¿Debutas en olímpico? Entonces por qué entrenas como sprinter

Entrena la carrera de acuerdo a tu distancia

 

 

No existe un entrenamiento mágico que te haga volar, pero sí existen entrenamientos especiales y personales para cada triatleta que ayudará a mejorar tus expectativas, a reforzar tu autoeficiencia y a disminuir tu incertidumbre de cara a la competencia. Este tipo de entrenamientos que te presentamos a continuación suelen ser una forma de control para que prepares tu cuerpo y mente antes de la competencia.

 

Muchos deportistas usan tests específicos y reglados para ganar confianza de cara a la competencia y otros, más principiantes, sólo necesitan hacer la distancia de la prueba a tope, para saber que están preparados. Dependiendo de la intensidad del entrenamiento y de la competencia en que participes, deberás incluir este entrenamiento con cierta antelación del evento, pues por lo general suelen ser entrenamientos exigentes que simulan las características de la carrera en un triatlón.

 

Atendiendo a todo lo dicho con anterioridad, te proponemos unos entrenamientos para que elijas la opción que mejor vaya contigo:

  

Si eres un deportista que se enfrenta a su primer triatlón sprint:

 

Opción 1: Correr 5 km sin parar.
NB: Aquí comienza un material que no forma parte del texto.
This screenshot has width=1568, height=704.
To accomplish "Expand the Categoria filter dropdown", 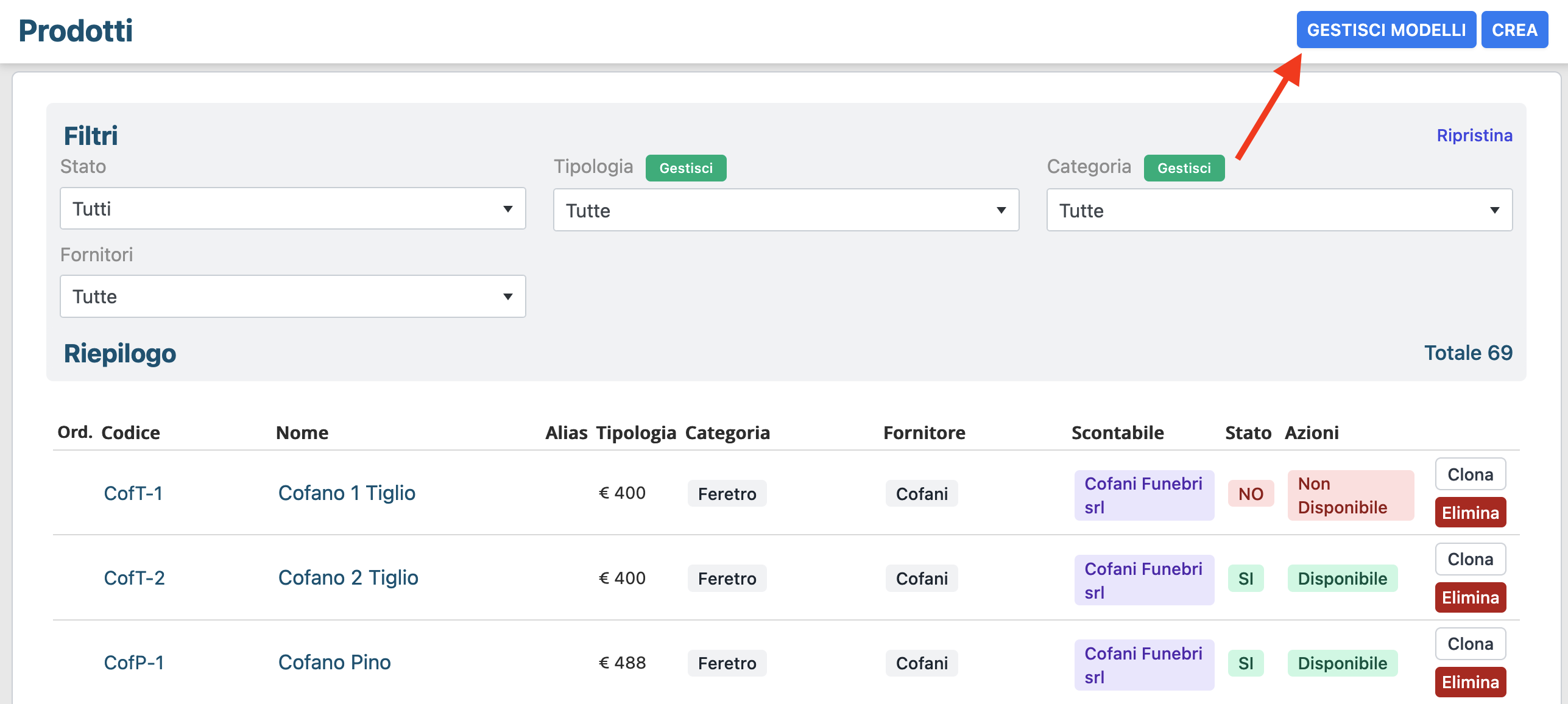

Da igual el tiempo, lo importante es ser capaz de correr la distancia de la competencia de forma continua.

Opción 2: Hacer un entrenamiento de carrera en transición. 1 hora de ciclismo fácil y lo más pronto posible, correr 5 km a pie. En este entrenamiento el tiempo no es importante, lo más reseñable es ir adaptando nuestra musculatura a la carrera.

Opción 3: Entrenamiento “multitransiciones”, el cual además de adaptarte a las sensaciones de bajarte de la bici, es un entrenamiento muy divertido y que te permite trabajar la velocidad en las transiciones. Un ejemplo: calentar 30’ en bici + 3x(10’ de bici, con el último en progresión + 5’ de carrera, con el primer minuto progresivo).

 

Si eres un deportista que lleva ya un par de años preparando la distancia olímpica:

 

Opción 1: Realizar un fartlek de 6 km o 30 minutos. Calentamos 20’ suave + 6 km (500 metros FUERTE + 1.5 km ritmo medio) + 10’ trote suave. Podemos cambiar los kilómetros por tiempo: 30’ (2’ FUERTE + 4’ ritmo medio).
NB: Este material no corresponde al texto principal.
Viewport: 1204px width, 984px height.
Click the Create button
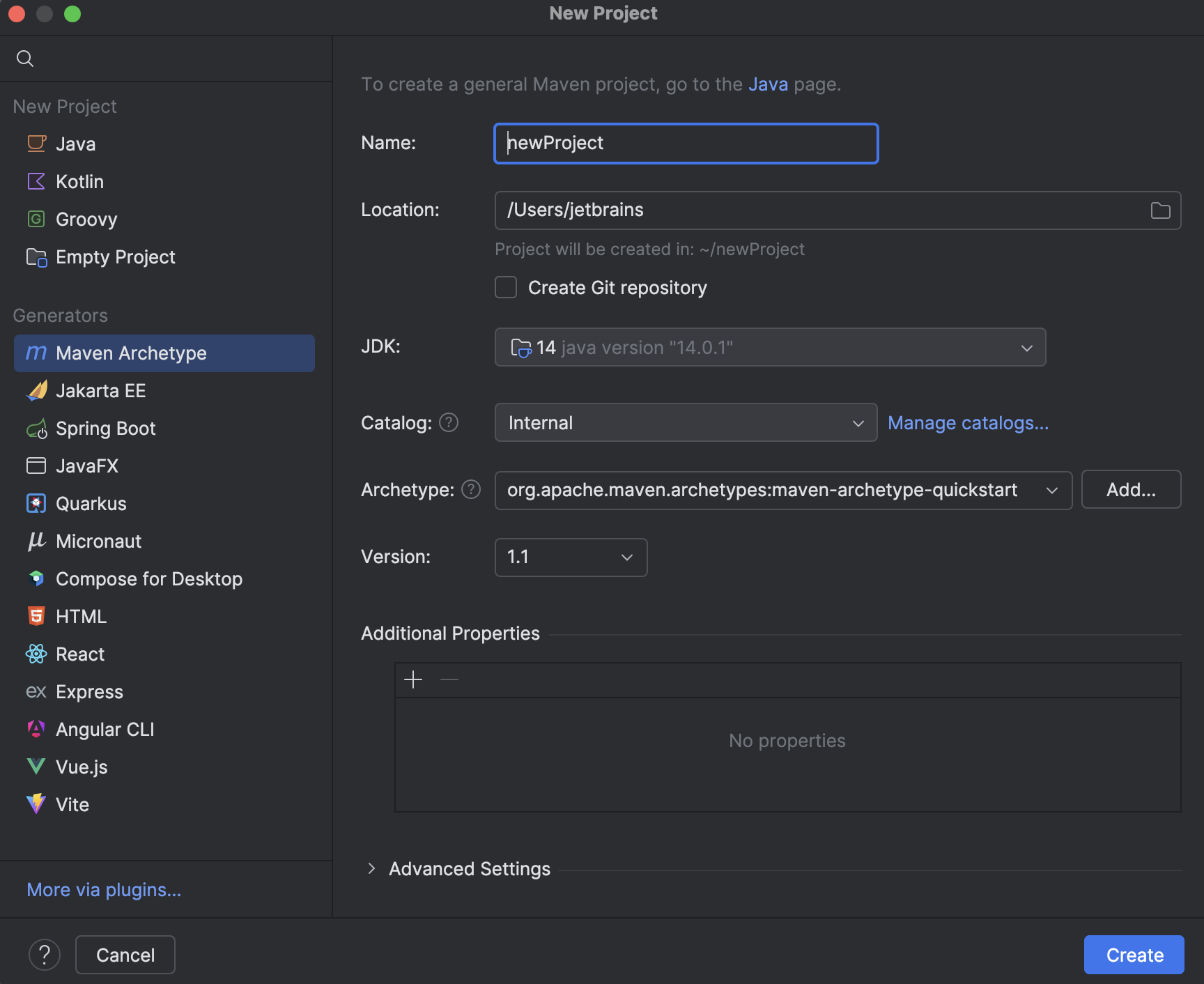click(1133, 954)
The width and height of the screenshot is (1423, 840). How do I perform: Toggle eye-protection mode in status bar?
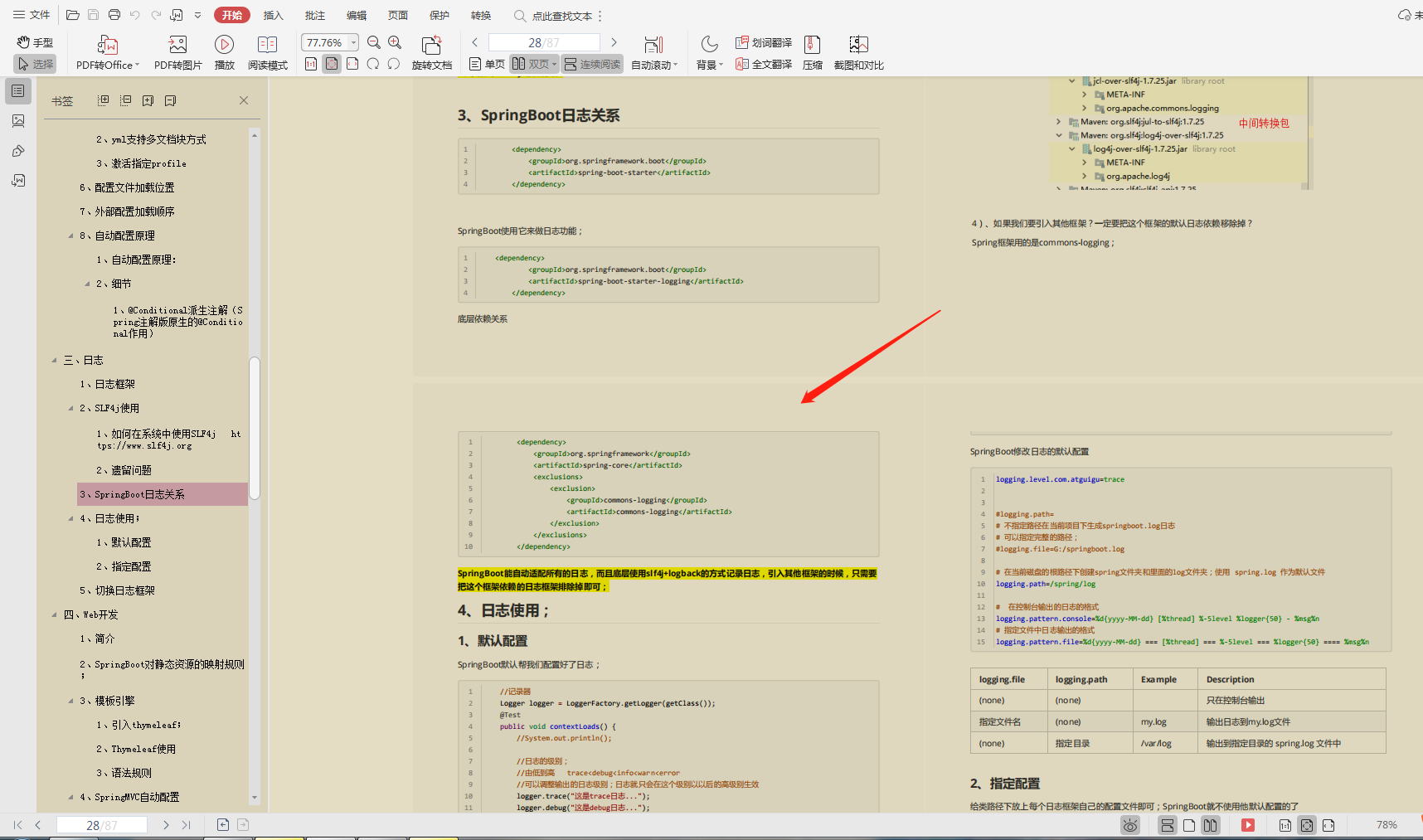click(x=1129, y=824)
Opción 2: Test de 7.5 km progresivos (3 km ritmo medio-alto) + 2 km ritmo cerca del umbral anaeróbico + 1 km a umbral + 500 metros FUERTE.

Opción 3: La más recomendable, una transición de bici + carrera. Calentar en bici 1h 30’ con tres tramos, el tramo central a un ritmo alto. Lo más pronto posible al acabar hacemos la carrera, 10’ de trote suave 2×1 km, un poco por encima del umbral. Recuperación = 1’30”-2’ + 2 km a ritmo medio-alto. Recuperación = 2’-3’ + 2×500 FUERTE

 

Si eres un deportista que se prepara para competir en su primer Ironman:

 

Opción 1: Hacer una sesión de carrera de 2 horas. Rodaje suave de 40’, parar a beber y estirar un poco + 45’ de fartlek (5’ al 80% FCM + 10’ al 70% FCM), parar a beber, más 35’ de rodaje suave.

Opción 2: Hacer una transición larga. 3 horas de ciclismo con tramos en la aerobarra y a buen ritmo. Seguido, 1 hora de carrera a pie: 20’ trote suave + 10’ ritmo medio + 10’ de trote suave + 6×30” progresivos. Recuperación: 1’ trote suave + trote suave-medio para soltar piernas hasta completar la hora de carrera.